«Кто бы мог подумать, братцы, – говорил Петр в 1714 году в Риге, осушая стакан на новоспущенном корабле, – кто бы мог думать тому 30 лет, что вы, русские, будете со мною здесь, на Балтийском море строить корабли и пировать в немецких платьях? Историки, – прибавил он, – полагают древнее седалище наук в Греции; оттуда перешли они в Италию и распространились по всем землям Европы. Но невежество наших предков помешало им проникнуть далее Польши, хотя и поляки находились прежде в таком же мраке, в каком сперва были и все немцы и в каком мы живём до сих пор, и только благодаря бесконечным усилиям своих правителей могли они наконец открыть глаза и усвоить себе европейское знание, искусства и образ жизни. Это движение наук на земле сравниваю я с обращением крови в человеке: и мне сдаётся, что они опять когда-нибудь покинут своё местопребывание в Англии, Франции и Германии и перейдут к нам на несколько столетий, чтобы потом снова возвратиться на свою родину, в Грецию».
И Киреевский добавляет уже от себя:
«Эти слова объясняют увлечение, с которым действовал Пётр, и во многом оправдывают его крайности. Любовь к просвещению была его страстью. В нём одном видел он спасение для России, а источник его видел в одной Европе. Но его убеждение пережило его целым столетием в образованном или, правильнее, в преобразованном им классе его народа, и тому тридцать лет едва ли можно было встретить мыслящего человека, который бы постигал возможность другого просвещения, кроме заимствованного от Западной Европы».
В этой обстановке отчасти понятны и неприязнь Петра к некоторым сторонам русской церковной жизни, и его стремление, заимствуя западноевропейскую культуру, взять и элементы протестантской религии. И он нашёл верного помощника в деле преобразования Русской Церкви в лице Феофана Прокоповича, поставленного архиепископом великоновгородским и великолуцким. Феофан, по словам Поселянина, «из пребывания своего среди католиков (ради получения образования) вынес глубокую ненависть к ним, особенно к иезуитам. К сожалению, избавленный от влияния латинства, он всю жизнь тяготел к протестантизму». В личном плане широко образованный Феофан был «угодливое перо», честолюбец, ловкий интриган с изворотливым умом, остроумием, железной волей, настойчивостью и непреклонностью в достижении цели, любитель сытно и вкусно поесть.
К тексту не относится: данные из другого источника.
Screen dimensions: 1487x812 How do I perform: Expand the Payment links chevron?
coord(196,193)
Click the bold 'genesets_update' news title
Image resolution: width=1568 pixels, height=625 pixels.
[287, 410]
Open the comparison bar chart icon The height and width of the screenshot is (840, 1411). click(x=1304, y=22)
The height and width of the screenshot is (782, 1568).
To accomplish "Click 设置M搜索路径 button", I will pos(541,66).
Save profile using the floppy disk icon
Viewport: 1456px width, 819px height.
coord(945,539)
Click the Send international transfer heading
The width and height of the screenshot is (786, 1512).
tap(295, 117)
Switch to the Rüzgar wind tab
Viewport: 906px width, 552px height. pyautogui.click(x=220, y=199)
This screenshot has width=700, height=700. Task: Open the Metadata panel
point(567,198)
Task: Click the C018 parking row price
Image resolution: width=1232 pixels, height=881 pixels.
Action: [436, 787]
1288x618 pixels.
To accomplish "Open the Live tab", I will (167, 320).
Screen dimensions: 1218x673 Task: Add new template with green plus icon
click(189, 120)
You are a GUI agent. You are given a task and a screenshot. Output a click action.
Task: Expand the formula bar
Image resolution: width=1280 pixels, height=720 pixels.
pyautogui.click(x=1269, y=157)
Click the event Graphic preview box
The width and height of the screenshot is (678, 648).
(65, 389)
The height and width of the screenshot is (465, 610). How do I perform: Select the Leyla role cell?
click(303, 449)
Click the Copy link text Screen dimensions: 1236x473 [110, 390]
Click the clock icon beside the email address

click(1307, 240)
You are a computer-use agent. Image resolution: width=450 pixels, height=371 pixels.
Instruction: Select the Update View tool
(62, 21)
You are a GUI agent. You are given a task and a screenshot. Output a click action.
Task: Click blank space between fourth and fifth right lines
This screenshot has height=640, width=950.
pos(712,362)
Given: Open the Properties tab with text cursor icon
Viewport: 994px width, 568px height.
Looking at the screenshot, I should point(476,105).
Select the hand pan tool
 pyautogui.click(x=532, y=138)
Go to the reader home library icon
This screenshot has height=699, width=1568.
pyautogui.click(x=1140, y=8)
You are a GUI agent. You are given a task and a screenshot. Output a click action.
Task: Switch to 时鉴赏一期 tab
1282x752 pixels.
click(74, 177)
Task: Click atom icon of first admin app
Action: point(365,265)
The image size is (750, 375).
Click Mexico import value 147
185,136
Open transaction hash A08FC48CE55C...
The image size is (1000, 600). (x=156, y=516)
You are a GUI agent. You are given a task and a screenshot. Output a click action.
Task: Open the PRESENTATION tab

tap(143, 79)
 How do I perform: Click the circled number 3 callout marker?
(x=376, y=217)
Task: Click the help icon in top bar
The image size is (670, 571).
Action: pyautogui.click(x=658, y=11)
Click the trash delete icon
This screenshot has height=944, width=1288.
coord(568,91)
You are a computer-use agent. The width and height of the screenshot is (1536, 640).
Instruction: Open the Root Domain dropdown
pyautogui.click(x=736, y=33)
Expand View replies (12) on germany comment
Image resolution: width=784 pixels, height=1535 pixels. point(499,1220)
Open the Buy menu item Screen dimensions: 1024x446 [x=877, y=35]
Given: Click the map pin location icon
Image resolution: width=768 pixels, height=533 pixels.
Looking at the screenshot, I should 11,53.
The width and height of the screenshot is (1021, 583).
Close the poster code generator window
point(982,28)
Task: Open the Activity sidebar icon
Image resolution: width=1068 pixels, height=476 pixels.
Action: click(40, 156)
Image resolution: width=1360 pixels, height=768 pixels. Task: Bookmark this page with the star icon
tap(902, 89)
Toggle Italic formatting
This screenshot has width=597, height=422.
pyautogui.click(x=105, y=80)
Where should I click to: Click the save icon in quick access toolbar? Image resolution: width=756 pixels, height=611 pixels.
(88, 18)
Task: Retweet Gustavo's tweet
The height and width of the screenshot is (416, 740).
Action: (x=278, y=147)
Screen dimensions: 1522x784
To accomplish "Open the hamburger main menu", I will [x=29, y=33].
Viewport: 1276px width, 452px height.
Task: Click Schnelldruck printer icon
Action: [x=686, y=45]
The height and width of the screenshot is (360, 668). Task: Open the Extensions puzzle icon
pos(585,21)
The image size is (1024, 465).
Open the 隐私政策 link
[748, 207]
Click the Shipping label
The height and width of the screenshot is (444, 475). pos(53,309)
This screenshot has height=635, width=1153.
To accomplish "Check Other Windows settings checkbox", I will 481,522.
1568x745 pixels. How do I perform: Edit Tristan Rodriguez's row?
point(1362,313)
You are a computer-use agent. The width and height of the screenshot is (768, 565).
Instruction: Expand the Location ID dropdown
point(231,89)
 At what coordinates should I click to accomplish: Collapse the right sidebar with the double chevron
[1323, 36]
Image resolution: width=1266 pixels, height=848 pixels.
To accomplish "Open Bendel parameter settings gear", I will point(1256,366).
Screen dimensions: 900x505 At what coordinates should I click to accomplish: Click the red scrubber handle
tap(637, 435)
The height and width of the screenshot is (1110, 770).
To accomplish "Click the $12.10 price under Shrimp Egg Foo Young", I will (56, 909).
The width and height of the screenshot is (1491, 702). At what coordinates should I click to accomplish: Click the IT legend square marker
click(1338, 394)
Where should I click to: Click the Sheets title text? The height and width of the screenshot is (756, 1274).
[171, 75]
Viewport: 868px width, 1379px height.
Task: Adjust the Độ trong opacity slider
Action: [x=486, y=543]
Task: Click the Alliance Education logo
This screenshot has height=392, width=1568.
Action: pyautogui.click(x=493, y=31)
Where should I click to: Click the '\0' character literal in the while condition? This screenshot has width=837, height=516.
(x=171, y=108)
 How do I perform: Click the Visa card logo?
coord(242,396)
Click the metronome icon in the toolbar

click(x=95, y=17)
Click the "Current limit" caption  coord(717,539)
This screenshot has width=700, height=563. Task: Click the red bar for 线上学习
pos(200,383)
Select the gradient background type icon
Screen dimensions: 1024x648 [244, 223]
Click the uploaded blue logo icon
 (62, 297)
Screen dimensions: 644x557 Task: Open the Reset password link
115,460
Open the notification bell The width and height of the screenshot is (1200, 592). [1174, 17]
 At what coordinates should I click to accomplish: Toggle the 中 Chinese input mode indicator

Особенно поражало его корыстолюбие: «Сколько государь ни жаловал его, ему всё казалось мало, «и попрошайничество, слёзные, очень типичные письма его о его нищете с подробными объяснениями, откуда она происходит и как он бедствует, с просьбами о помощи – то дать ему дом в Москве, то денег, то простить долг, – проходят чрез всё его архипастырское служение».
Трудно, кажется, представить себе архипастыря, столь не соответствующего русскому представлению об идеале святителя.